Performances will be held at the National Theatre for the Performing Arts on Shirley Street on April 11 and 12. Both shows begin at 7:30 p.m. Tickets are $10 for students and $15 for regular admission. Bain urged the public to come out and support the students.

The show will feature "everything but ballet," Bain described. "It's really diverse." Students will perform some 20 pieces that they have painstakingly practiced and memorized during the past two terms. "For each piece of choreography, for me it's like writing a book. And for them it's like memorizing every chapter of that book."

The students are also the 2007 dance winners of the E. Clement Bethel National Arts Festival.

Dance education at the school is part of the Performing Arts Department headed by Liz Thornton. The department also includes music in the form of band and voice. Music students do BJC, BGCSE and Royal School of Music exams while dance students are tested through the Royal Academy of Dance. Bain hopes to see national examinations in dance some day.

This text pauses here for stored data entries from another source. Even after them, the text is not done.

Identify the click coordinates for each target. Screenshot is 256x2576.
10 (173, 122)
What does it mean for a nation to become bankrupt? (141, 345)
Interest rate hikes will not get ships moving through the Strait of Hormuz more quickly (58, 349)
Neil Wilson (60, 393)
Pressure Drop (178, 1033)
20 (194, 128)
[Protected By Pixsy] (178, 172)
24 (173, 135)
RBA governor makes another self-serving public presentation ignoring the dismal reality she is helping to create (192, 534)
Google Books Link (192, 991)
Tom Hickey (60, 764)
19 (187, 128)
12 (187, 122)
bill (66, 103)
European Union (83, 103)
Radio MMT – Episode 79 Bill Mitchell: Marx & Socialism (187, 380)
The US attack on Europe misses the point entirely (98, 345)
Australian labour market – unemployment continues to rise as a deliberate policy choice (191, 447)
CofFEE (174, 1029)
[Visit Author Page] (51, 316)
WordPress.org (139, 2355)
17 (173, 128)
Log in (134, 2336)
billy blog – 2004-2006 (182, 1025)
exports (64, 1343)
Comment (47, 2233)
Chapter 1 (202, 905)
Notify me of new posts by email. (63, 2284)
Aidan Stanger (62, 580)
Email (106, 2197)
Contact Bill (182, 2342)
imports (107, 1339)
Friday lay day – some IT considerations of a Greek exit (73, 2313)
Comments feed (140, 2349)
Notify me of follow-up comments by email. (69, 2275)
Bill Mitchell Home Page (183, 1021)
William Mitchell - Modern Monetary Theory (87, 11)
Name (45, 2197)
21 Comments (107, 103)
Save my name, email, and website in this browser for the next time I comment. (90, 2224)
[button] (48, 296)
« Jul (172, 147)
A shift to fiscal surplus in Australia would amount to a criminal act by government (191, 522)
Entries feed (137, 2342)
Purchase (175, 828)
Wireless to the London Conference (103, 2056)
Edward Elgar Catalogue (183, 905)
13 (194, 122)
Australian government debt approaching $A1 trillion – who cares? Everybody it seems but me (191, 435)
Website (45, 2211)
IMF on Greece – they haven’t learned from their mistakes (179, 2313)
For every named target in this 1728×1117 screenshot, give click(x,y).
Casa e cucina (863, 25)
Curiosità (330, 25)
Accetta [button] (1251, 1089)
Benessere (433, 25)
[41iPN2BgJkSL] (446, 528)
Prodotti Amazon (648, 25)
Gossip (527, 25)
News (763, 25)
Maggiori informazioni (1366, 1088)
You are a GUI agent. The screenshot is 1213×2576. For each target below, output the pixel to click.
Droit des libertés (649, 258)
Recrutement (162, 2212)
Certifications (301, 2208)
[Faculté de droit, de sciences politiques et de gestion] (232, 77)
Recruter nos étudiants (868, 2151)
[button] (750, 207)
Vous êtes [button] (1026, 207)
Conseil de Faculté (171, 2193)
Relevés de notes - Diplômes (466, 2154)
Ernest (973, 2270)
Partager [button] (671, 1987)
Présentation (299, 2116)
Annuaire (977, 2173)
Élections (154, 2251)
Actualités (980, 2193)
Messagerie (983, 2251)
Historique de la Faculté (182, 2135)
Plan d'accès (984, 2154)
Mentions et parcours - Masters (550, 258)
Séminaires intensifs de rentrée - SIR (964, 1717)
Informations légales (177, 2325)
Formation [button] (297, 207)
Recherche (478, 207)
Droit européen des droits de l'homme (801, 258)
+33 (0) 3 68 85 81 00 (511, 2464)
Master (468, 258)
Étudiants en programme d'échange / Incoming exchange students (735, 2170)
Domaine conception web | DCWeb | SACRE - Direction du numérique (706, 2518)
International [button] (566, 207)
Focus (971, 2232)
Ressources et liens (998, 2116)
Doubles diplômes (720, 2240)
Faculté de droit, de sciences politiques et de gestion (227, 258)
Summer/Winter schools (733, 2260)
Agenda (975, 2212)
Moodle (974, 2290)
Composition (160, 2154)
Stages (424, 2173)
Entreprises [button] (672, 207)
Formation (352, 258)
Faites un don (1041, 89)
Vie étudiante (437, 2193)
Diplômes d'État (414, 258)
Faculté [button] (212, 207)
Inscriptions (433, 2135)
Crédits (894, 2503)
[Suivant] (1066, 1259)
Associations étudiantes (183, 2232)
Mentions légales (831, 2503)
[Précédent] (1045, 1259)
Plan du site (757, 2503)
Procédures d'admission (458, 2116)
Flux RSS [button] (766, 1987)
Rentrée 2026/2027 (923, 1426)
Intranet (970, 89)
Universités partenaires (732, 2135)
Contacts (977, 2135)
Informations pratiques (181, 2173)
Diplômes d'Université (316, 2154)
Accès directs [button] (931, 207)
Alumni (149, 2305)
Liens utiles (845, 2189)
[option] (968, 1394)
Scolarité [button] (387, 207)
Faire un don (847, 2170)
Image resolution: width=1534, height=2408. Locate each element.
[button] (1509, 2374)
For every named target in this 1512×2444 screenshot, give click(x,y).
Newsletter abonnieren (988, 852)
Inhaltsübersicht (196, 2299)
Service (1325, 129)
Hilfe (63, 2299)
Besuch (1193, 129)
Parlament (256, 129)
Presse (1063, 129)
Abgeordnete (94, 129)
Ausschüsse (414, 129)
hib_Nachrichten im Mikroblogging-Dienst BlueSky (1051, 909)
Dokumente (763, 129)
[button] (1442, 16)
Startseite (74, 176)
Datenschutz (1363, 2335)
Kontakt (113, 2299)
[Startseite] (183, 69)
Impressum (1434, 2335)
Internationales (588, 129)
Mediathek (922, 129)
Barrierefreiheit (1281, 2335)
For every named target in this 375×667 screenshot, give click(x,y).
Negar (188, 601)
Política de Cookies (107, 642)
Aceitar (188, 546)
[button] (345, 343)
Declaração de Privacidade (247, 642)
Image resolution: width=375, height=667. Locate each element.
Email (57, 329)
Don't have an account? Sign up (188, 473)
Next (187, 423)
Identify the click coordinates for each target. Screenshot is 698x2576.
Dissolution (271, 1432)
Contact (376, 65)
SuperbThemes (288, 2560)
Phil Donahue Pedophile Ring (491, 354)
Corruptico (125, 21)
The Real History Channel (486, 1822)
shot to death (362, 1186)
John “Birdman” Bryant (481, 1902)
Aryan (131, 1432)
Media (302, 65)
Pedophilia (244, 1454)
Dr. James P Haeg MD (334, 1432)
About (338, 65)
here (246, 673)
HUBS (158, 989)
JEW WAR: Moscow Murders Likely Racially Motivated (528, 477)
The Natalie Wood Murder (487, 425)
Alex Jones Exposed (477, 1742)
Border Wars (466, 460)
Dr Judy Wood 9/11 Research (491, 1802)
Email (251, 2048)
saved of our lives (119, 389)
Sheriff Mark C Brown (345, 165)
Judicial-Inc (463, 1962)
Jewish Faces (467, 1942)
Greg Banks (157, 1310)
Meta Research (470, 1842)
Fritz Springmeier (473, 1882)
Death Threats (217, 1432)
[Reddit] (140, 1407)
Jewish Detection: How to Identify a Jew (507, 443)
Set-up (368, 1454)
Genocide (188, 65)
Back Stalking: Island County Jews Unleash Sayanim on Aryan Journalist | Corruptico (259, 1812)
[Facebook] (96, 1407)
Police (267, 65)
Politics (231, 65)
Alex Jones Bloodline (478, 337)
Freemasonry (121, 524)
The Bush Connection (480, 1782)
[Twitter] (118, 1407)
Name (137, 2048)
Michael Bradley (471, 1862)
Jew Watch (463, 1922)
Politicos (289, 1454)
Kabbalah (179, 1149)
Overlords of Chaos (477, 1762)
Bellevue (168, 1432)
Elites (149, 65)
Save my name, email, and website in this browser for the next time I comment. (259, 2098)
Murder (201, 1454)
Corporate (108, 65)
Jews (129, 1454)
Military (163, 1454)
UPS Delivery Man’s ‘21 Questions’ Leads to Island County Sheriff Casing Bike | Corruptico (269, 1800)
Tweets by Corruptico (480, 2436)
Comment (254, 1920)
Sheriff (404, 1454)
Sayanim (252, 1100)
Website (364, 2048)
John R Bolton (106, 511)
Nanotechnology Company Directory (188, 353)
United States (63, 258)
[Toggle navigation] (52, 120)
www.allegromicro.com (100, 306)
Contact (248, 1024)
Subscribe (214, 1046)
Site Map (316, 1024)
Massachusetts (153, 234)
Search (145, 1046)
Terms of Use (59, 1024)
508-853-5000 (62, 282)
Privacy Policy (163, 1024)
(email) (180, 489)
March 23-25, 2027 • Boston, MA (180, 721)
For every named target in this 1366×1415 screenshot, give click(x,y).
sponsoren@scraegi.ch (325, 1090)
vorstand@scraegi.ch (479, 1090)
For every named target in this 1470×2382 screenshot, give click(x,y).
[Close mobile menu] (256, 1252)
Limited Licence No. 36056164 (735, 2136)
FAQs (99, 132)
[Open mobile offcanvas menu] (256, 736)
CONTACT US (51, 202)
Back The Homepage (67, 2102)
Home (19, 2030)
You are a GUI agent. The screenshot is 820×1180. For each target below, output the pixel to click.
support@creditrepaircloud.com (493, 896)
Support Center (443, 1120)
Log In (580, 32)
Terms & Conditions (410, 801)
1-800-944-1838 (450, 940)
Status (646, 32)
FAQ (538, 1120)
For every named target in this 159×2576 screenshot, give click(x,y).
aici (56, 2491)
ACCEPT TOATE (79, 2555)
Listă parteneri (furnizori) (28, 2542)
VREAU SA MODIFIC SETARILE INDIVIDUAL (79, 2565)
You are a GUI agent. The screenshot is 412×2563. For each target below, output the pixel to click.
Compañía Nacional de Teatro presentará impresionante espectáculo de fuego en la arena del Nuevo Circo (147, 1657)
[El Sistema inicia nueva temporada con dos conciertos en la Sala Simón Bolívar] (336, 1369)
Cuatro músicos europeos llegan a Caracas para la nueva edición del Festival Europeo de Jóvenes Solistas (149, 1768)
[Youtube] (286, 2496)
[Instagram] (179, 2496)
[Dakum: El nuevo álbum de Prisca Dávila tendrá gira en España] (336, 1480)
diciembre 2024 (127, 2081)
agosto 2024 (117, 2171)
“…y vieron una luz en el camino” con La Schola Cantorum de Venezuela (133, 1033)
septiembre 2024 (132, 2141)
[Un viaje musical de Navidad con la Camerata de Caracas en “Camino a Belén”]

A veteran dancer and proponent of dance education in the country, Bain said that dance is a subject that encompasses so many others in the school's curriculum. "First of all there's a foreign language involved ... it involves anatomy ... it involves music, basically whatever you can think of. It involves math, you have to be able to count."

Beyond entertainment and even education, dance is also used for therapy, Bain noted. Students are excited about the up-coming concert, which their teacher believes will transform them. Assigning each student to any number of pieces based on his or her strengths, Bain thinks that the stage performance will increase their confidence.

"I always say to my students that if you're not going to be a dancer, as a result of this experience you're going to become one of the greatest supporters of the arts because you understand much better than most persons."